ABOUT THIS TASK:
With the pictures excluded, output only the lines from the one containing "Task: Adjust the" through the last line of the entries, unchanged.
=== Section Start ===
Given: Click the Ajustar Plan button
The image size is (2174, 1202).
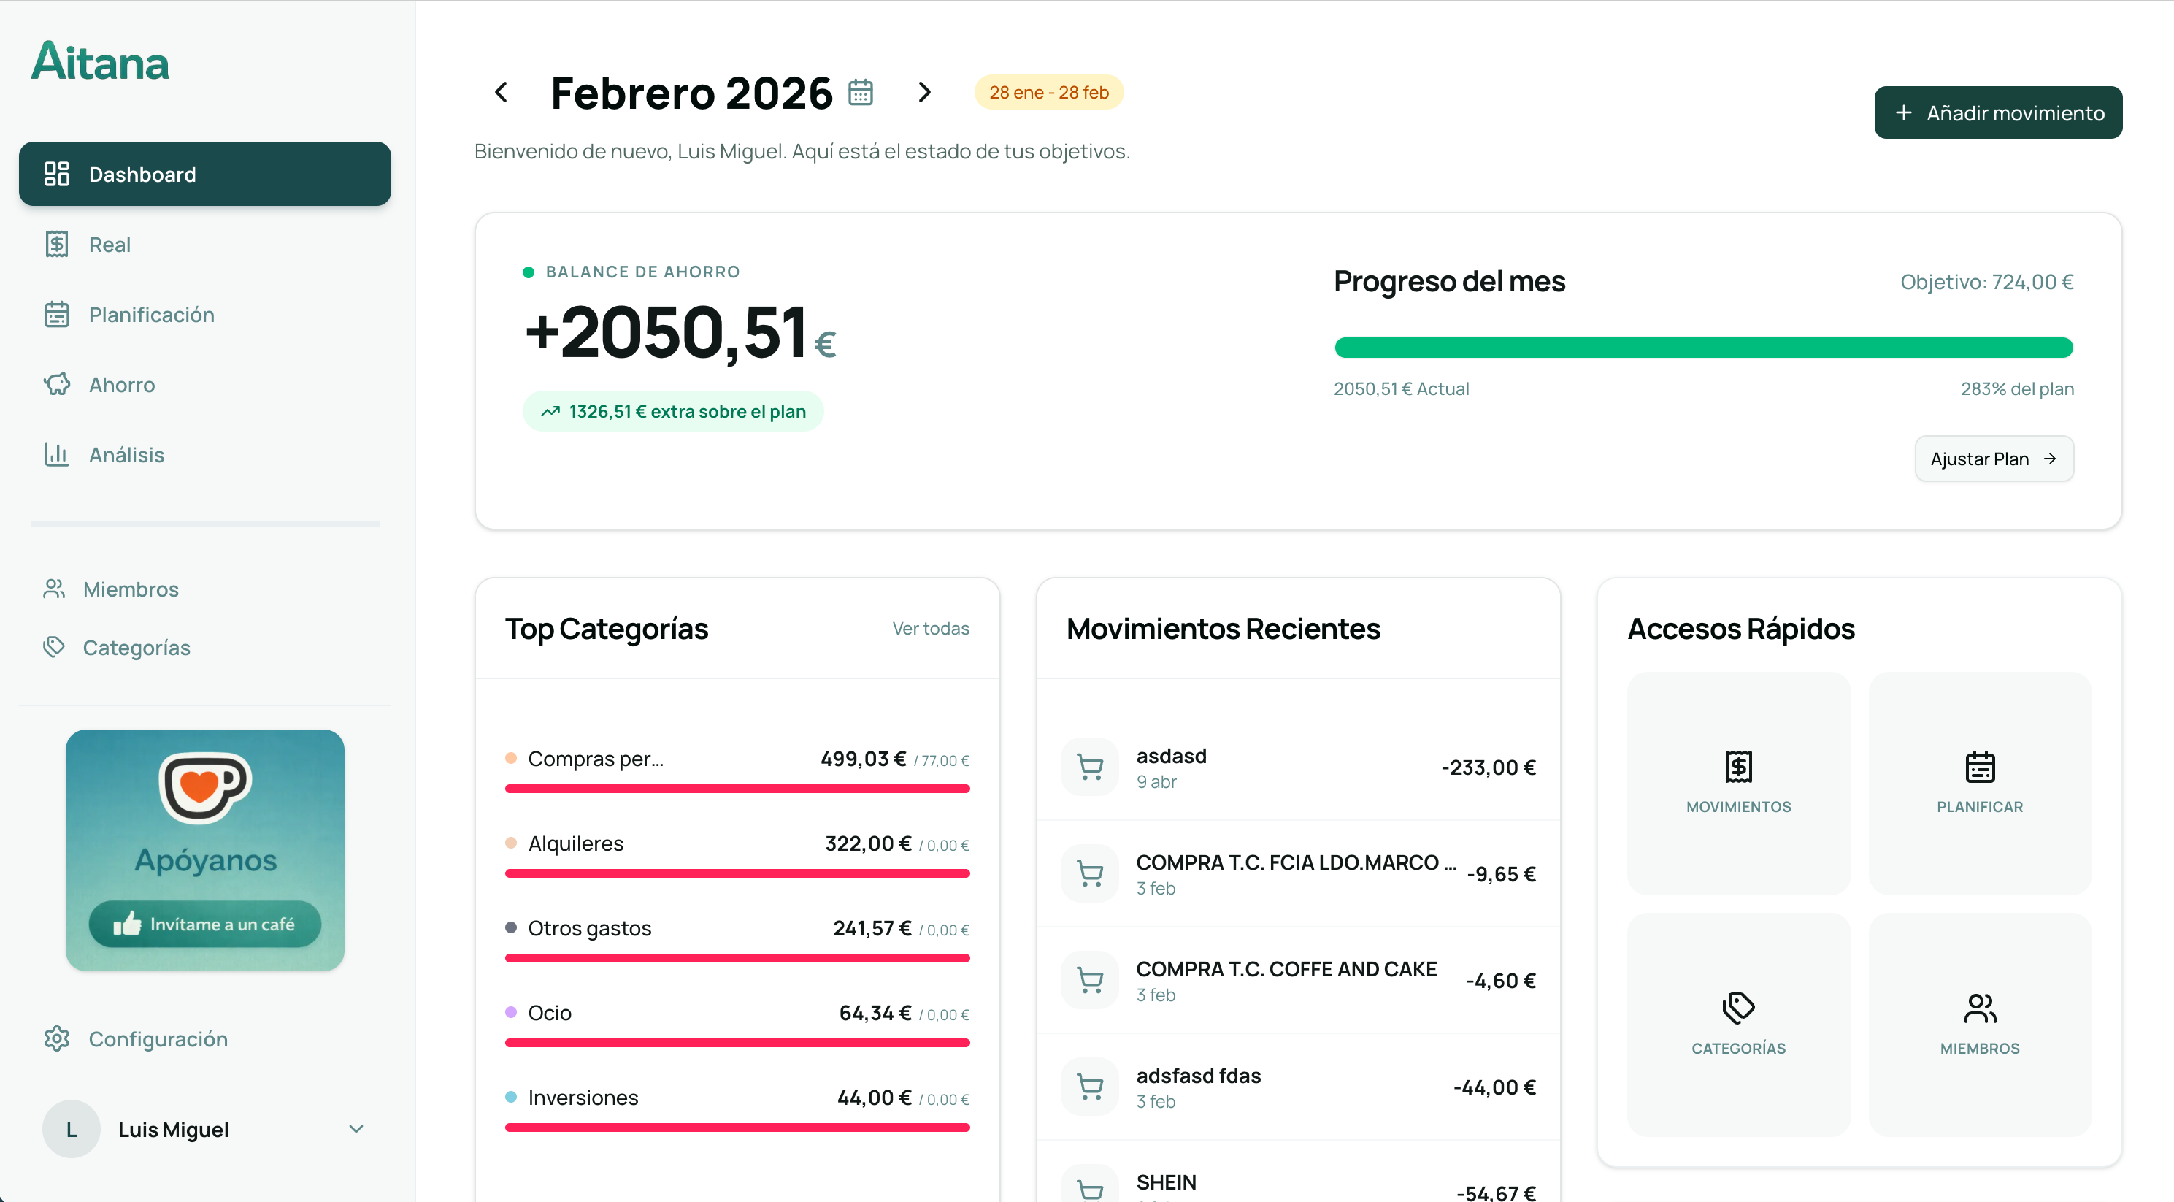Looking at the screenshot, I should point(1993,458).
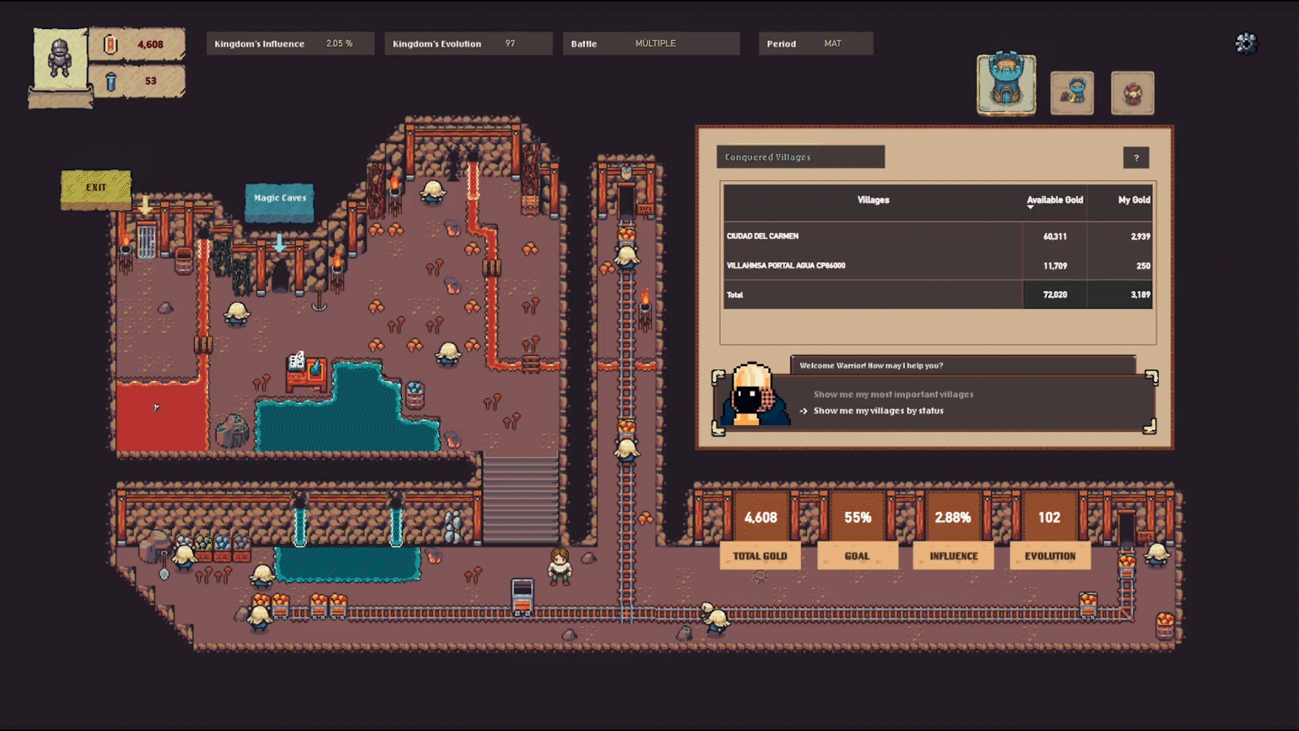This screenshot has width=1299, height=731.
Task: Click the Magic Caves sign
Action: coord(280,199)
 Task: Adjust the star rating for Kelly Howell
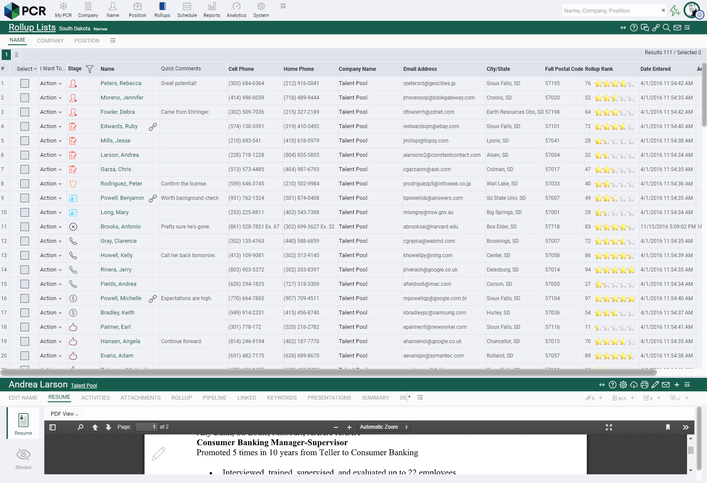pyautogui.click(x=615, y=255)

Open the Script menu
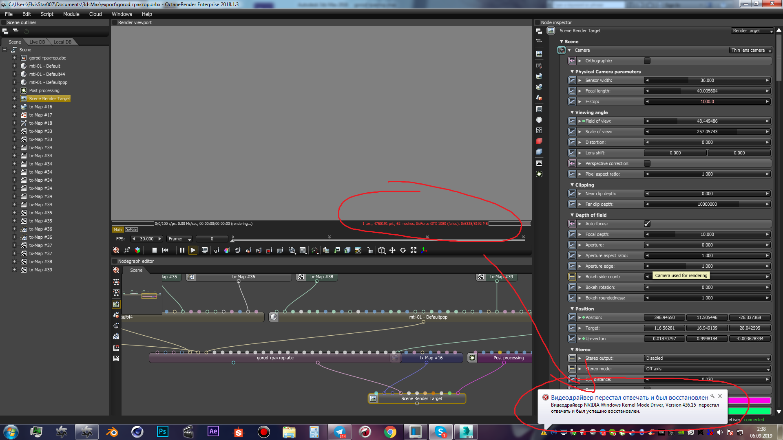[x=47, y=14]
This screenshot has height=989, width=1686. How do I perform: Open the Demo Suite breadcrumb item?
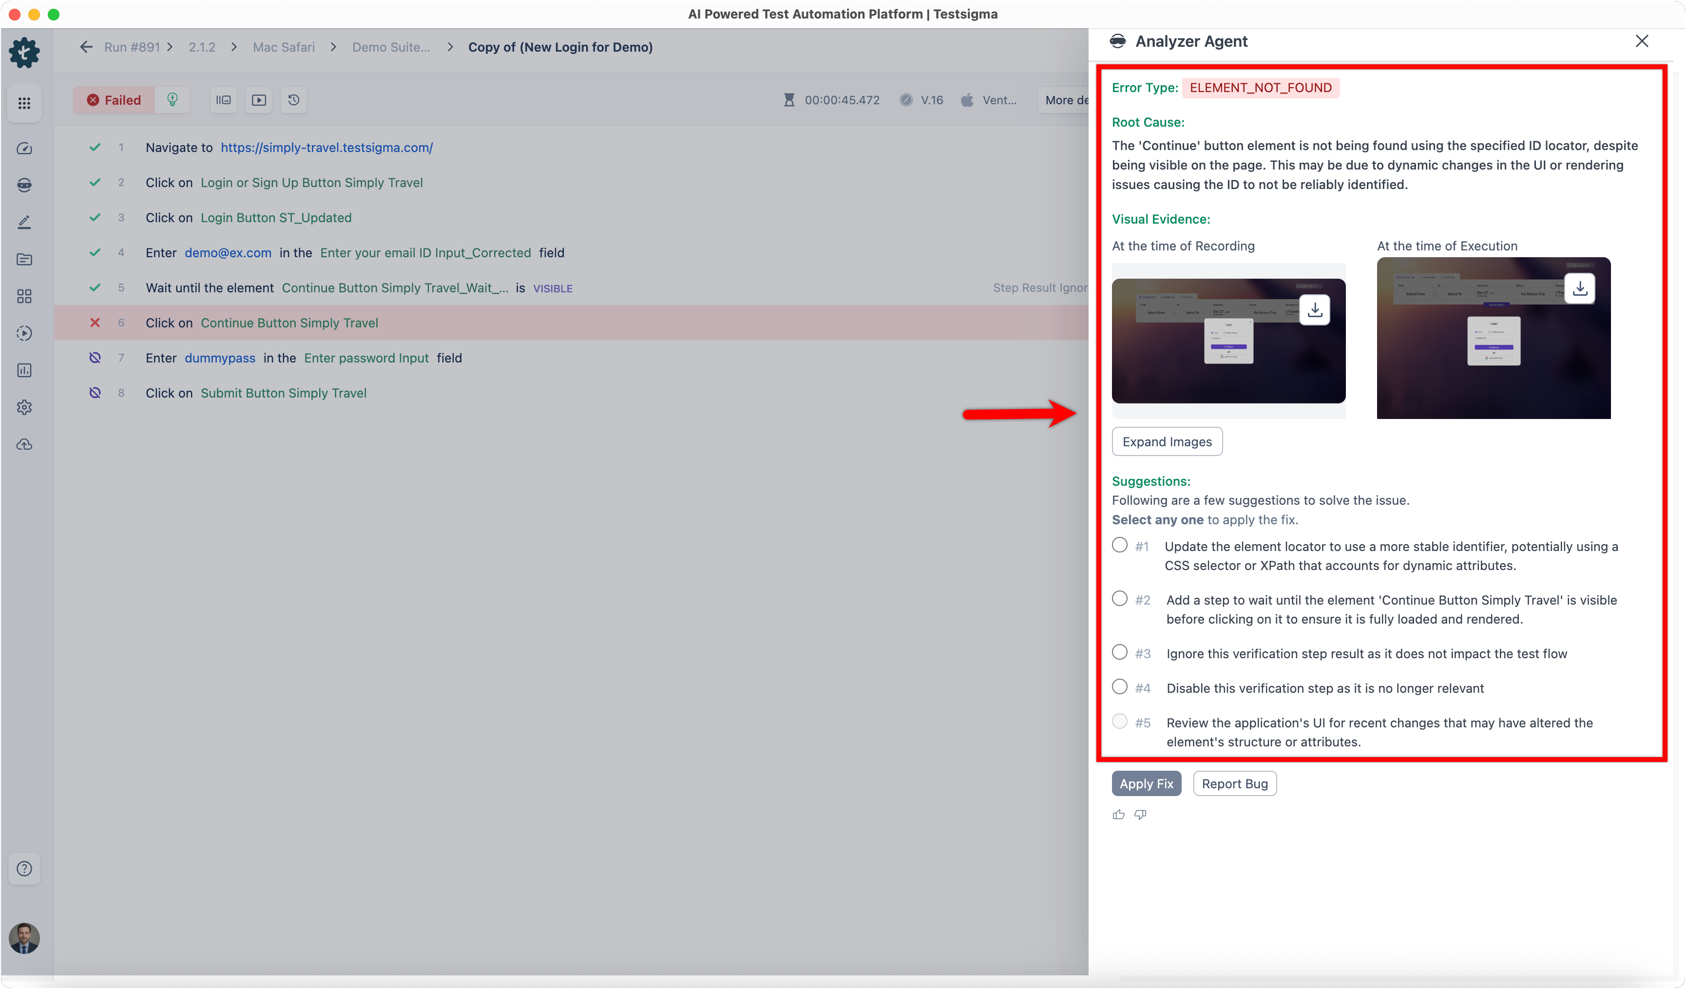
=== Section End ===
RESULT OF THIS EXERCISE:
 Task: Adjust the star rating for Kelly Howell
pyautogui.click(x=615, y=255)

Open the Script menu
[x=47, y=14]
This screenshot has height=989, width=1686. How do I perform: Open the Demo Suite breadcrumb item?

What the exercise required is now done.